* _What to produce_:
Each line from the one that holds "The height and width of the screenshot is (1818, 950)." to the end of the entries is to be given again exactly. Do not include pictures.

* _Records for this exercise_:

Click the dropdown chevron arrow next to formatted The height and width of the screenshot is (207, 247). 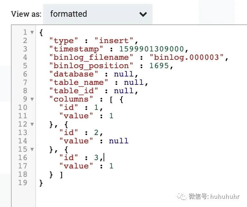coord(143,14)
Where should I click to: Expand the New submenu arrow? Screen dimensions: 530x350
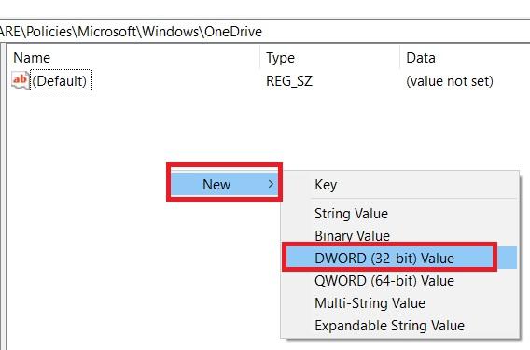pos(271,184)
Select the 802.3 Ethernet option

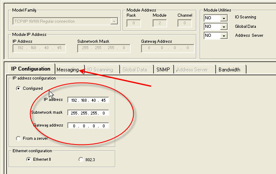coord(81,159)
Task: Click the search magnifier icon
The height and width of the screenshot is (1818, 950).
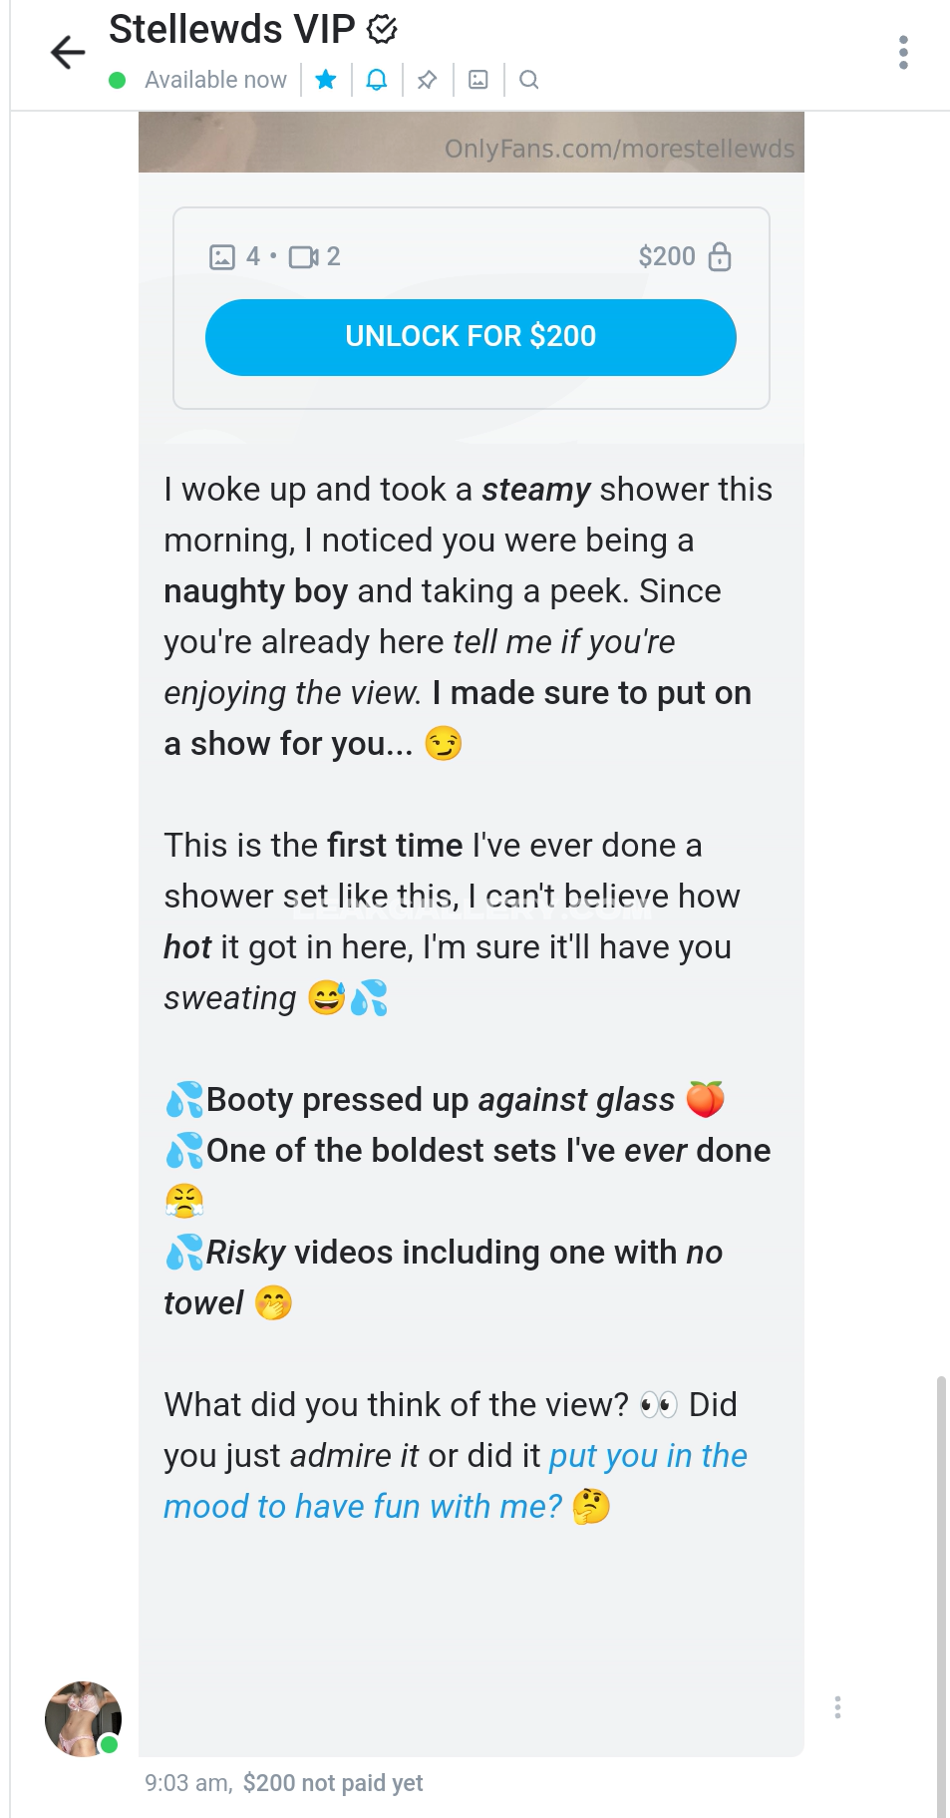Action: point(529,80)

* _Output_:
The height and width of the screenshot is (1818, 950).
Action: point(529,80)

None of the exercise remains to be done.